In deze zaak heeft de Centrale Raad van Beroep op 31 oktober 2014 uitspraak gedaan in hoger beroep tegen een eerdere uitspraak van de rechtbank Breda. De zaak betreft een geschil over de toekenning van een WAO-uitkering aan appellant, die stelt dat hij lijdt aan een (post)whiplashsyndroom met bijbehorende hoofdpijnklachten. In een tussenuitspraak van 17 juni 2011 (ECLI:NL:CRVB:2011:BQ9804) heeft de Raad vastgesteld dat het besluit van het Uwv niet zorgvuldig tot stand was gekomen en dat er gebreken waren in de motivering van het besluit.
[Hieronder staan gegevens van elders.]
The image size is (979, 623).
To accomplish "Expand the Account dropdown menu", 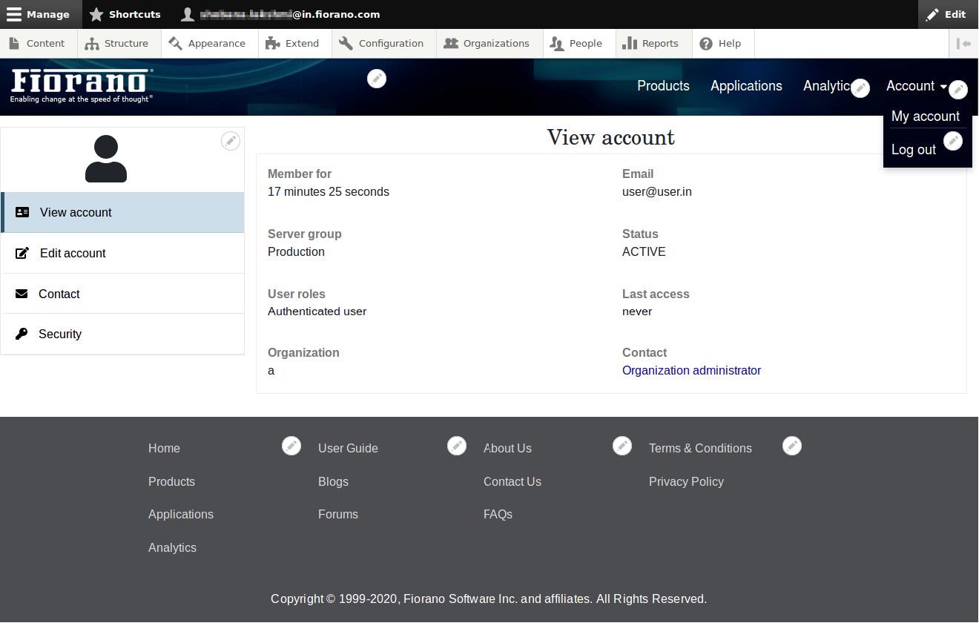I will [916, 86].
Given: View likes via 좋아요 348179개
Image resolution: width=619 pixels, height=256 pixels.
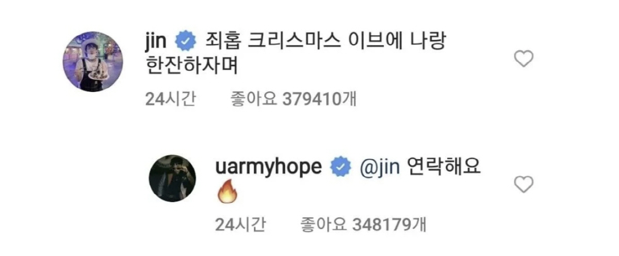Looking at the screenshot, I should pyautogui.click(x=363, y=225).
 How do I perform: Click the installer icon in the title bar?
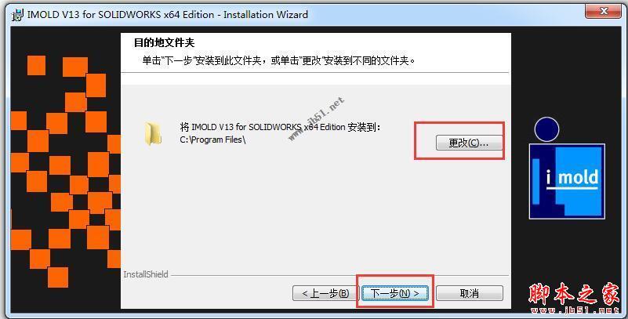click(x=17, y=15)
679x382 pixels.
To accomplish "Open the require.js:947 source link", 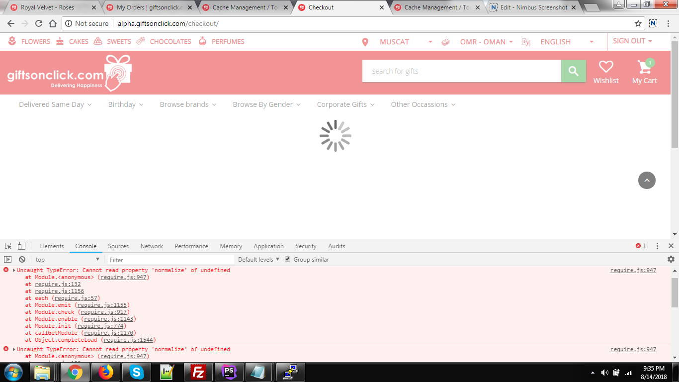I will click(633, 271).
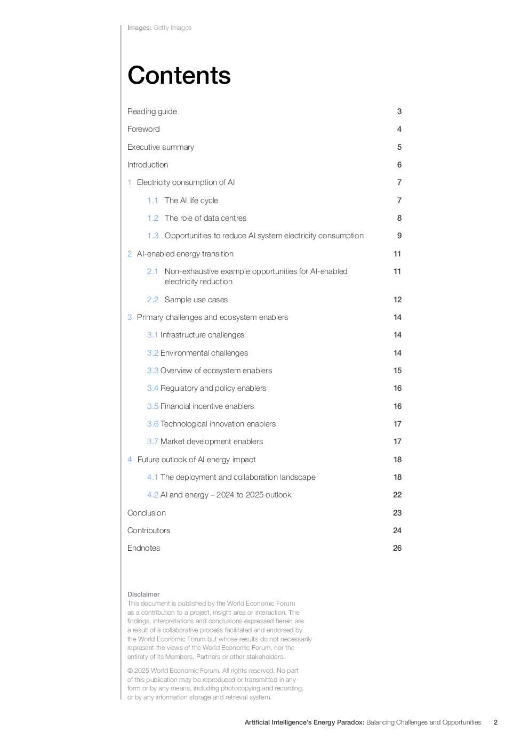Jump to the Foreword section

143,129
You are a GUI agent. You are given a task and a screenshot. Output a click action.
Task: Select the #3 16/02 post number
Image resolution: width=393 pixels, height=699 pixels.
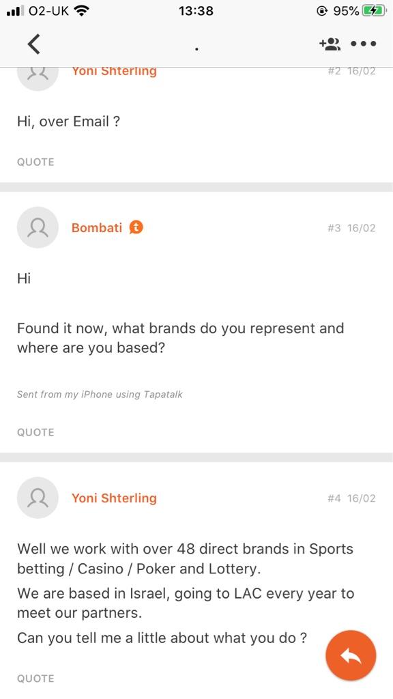[351, 228]
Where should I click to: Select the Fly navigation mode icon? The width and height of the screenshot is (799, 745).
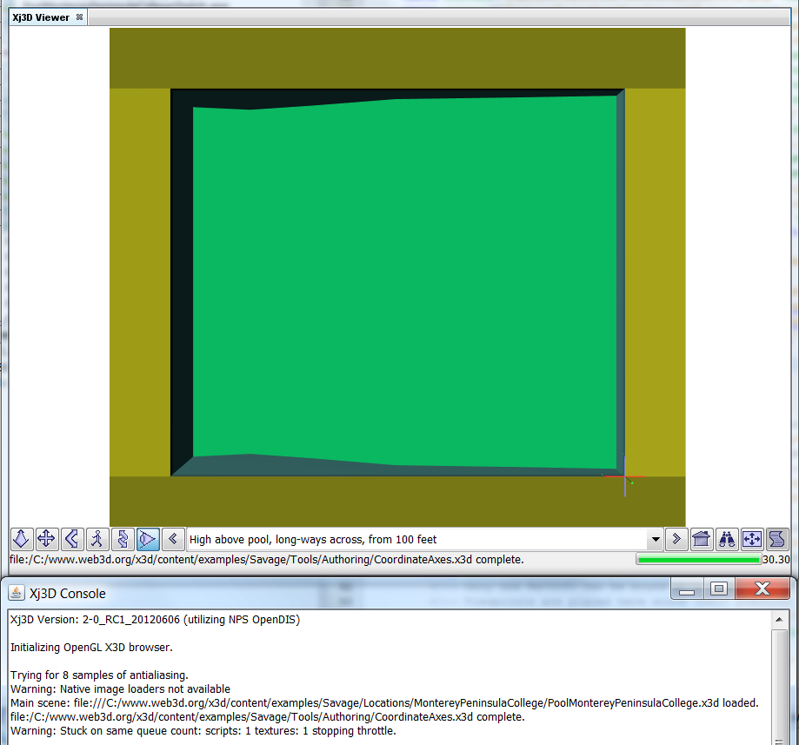(22, 539)
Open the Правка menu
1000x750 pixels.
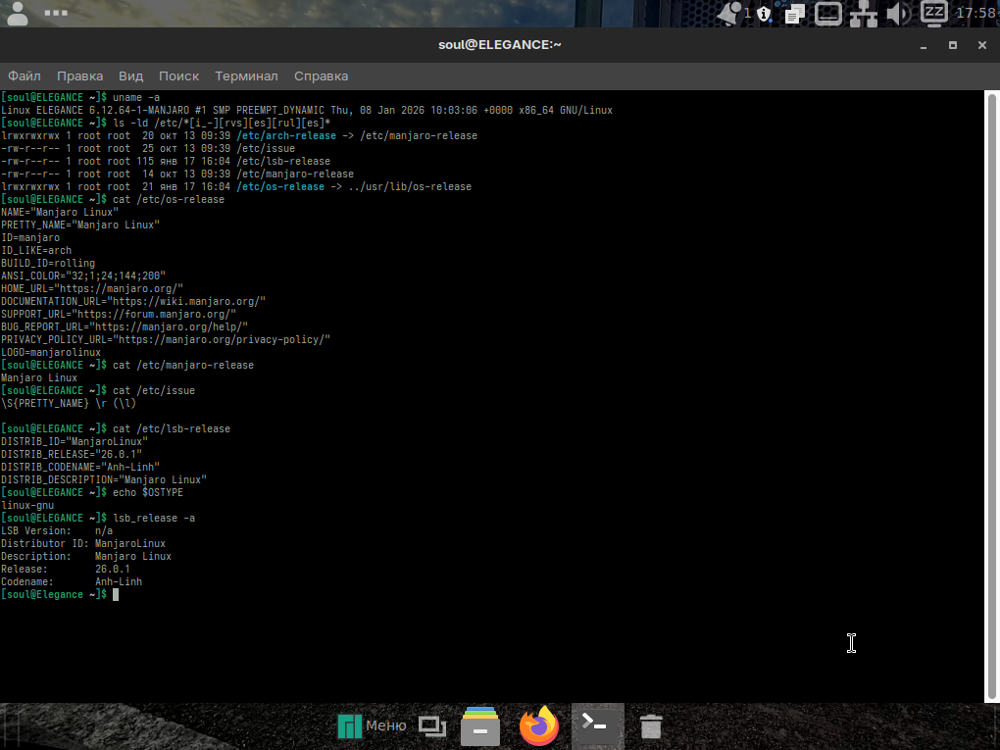coord(79,75)
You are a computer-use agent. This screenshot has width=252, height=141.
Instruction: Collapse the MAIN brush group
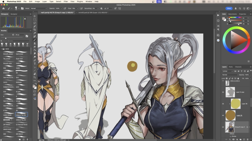click(x=2, y=49)
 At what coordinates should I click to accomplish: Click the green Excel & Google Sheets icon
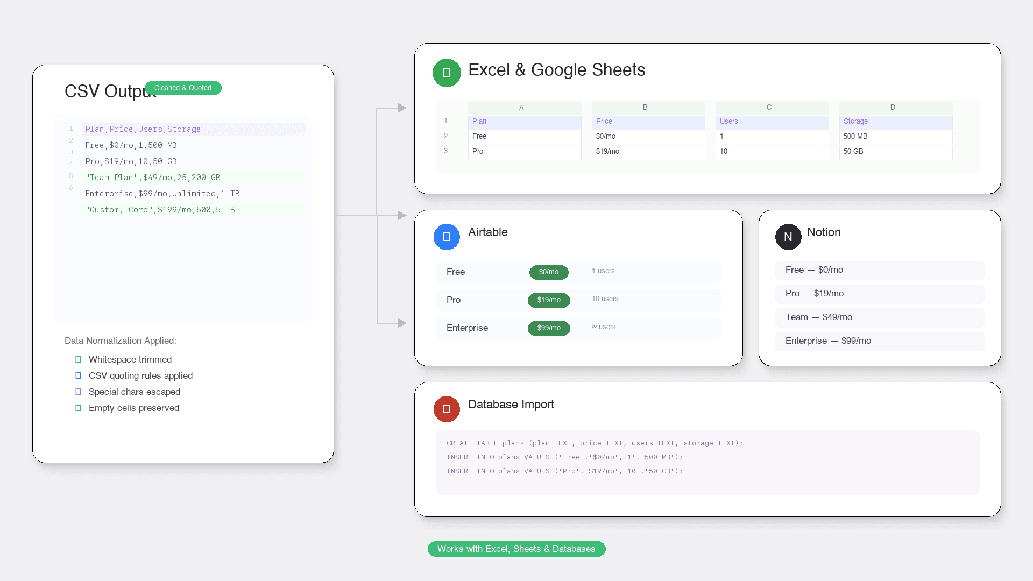click(x=447, y=73)
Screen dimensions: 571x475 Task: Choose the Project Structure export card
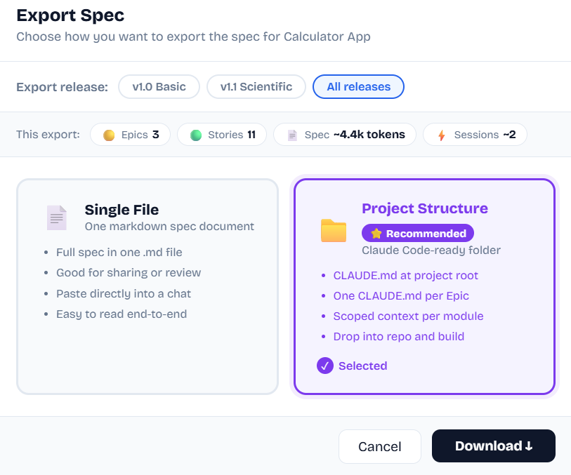point(425,286)
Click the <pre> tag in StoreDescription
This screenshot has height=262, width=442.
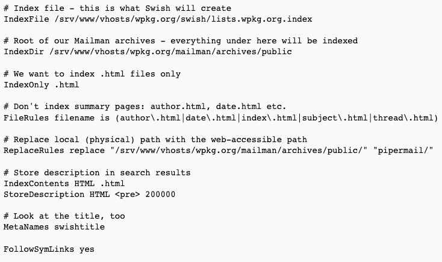pyautogui.click(x=128, y=195)
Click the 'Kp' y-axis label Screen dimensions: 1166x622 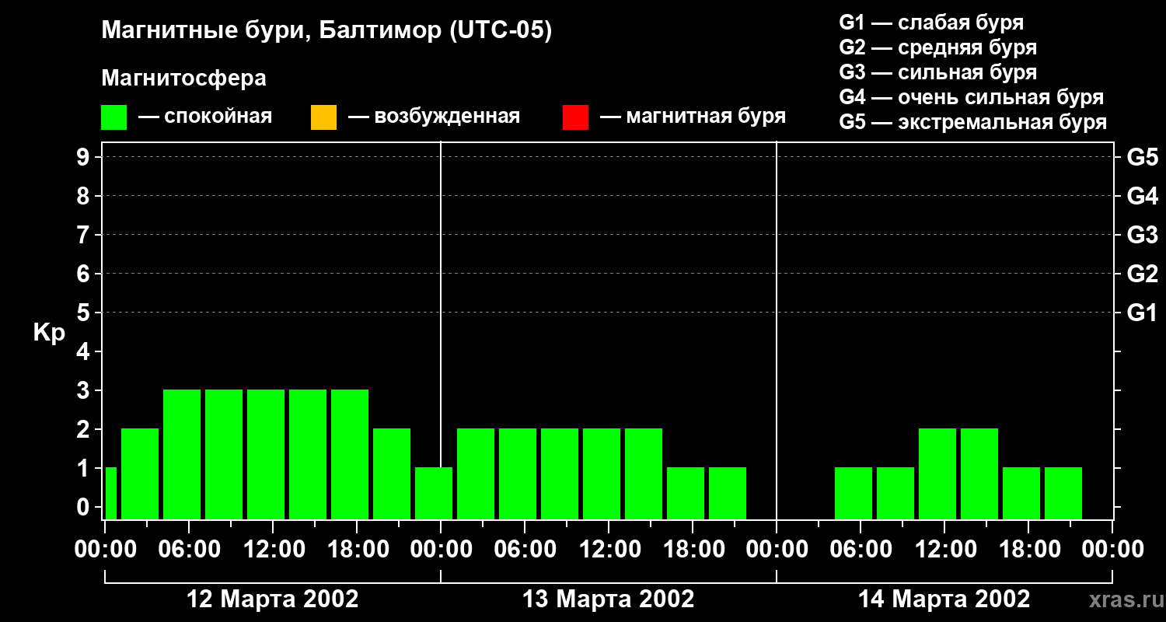coord(49,333)
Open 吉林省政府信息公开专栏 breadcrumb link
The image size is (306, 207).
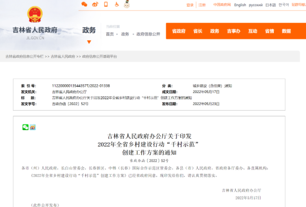pos(24,57)
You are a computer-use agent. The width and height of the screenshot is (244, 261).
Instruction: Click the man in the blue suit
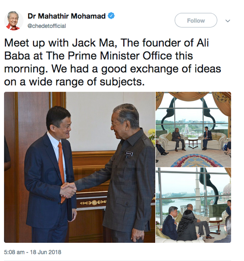50,173
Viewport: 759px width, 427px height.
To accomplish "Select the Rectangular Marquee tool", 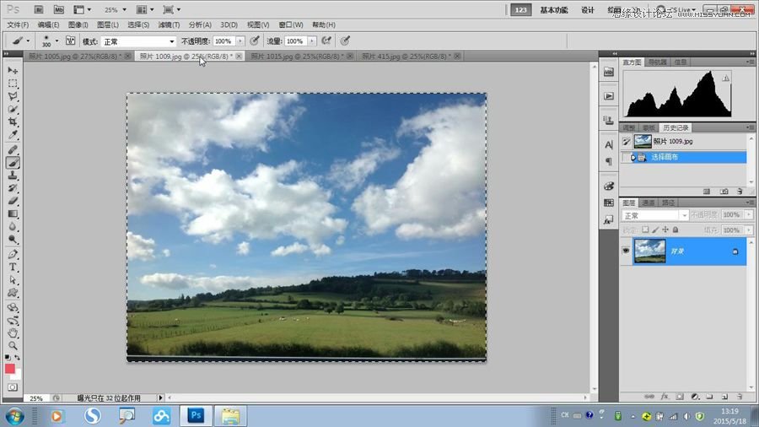I will (x=13, y=84).
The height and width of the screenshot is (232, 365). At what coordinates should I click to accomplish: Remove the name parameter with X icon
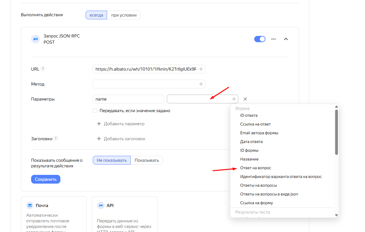point(245,99)
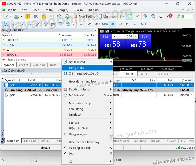Click the Market shopping bag icon

44,16
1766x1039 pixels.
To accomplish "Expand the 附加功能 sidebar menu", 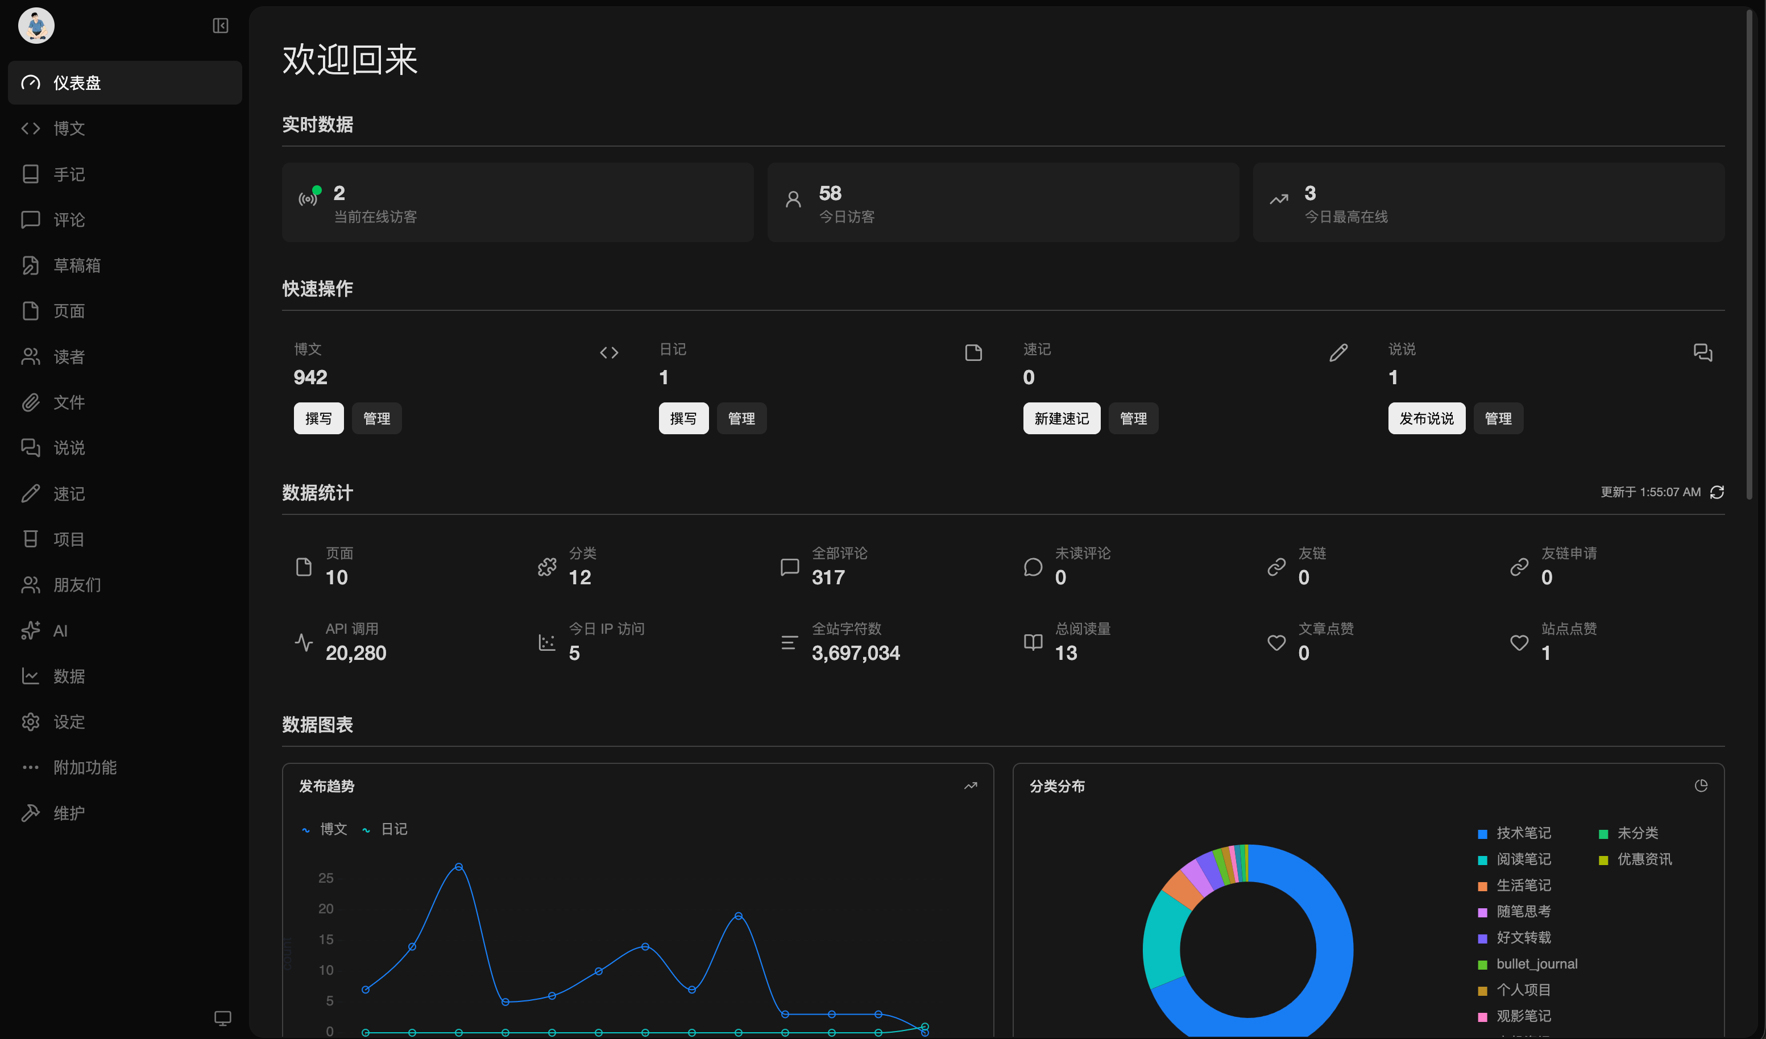I will [x=85, y=767].
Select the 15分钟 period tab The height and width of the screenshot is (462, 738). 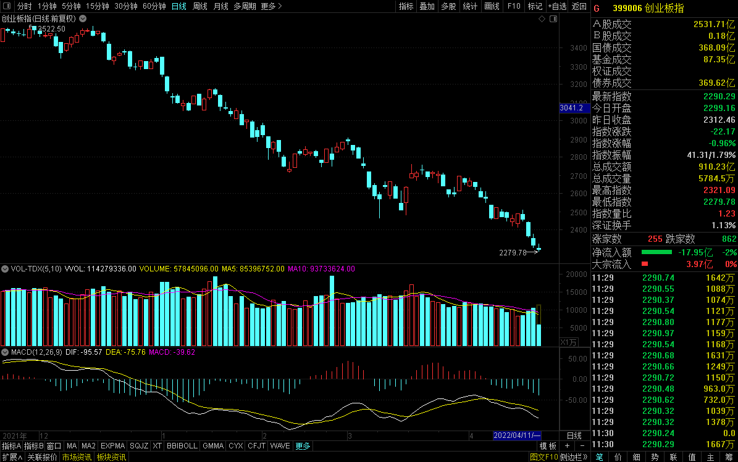(97, 6)
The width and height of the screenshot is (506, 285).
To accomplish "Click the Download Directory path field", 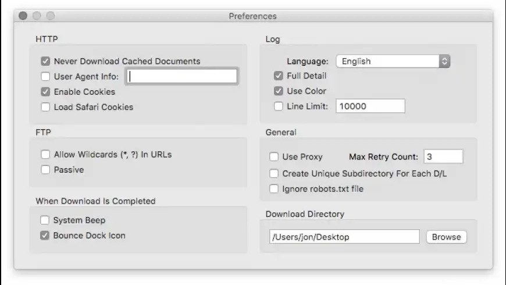I will [x=344, y=237].
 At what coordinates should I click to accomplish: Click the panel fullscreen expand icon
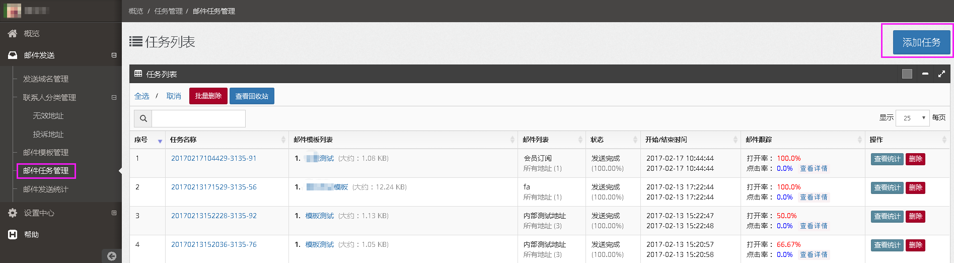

Het Uwv werd opgedragen deze gebreken te herstellen.
Het Uwv heeft vervolgens rapporten ingediend van neuroloog dr. P.L.I. Dellemijn en een verzekeringsarts bezwaar en beroep. De neuroloog concludeerde dat er geen objectiveerbare afwijkingen waren en dat de hoofdpijnklachten van appellant niet in de mate zoals geclaimd aanwezig konden zijn. Appellant heeft betoogd dat de vraagstelling aan de neuroloog suggestief was en dat de deskundige niet over het volledige dossier beschikte.
De Raad heeft de argumenten van appellant beoordeeld en geconcludeerd dat het Uwv op juiste wijze uitvoering heeft gegeven aan de tussenuitspraak. De vraagstelling aan de neuroloog was niet suggestief en het rapport van Dellemijn was zorgvuldig en overtuigend. De Raad bevestigde de aangevallen uitspraak en veroordeelde het Uwv in de proceskosten van appellant tot een bedrag van € 2.315,70, inclusief reiskosten en griffierecht.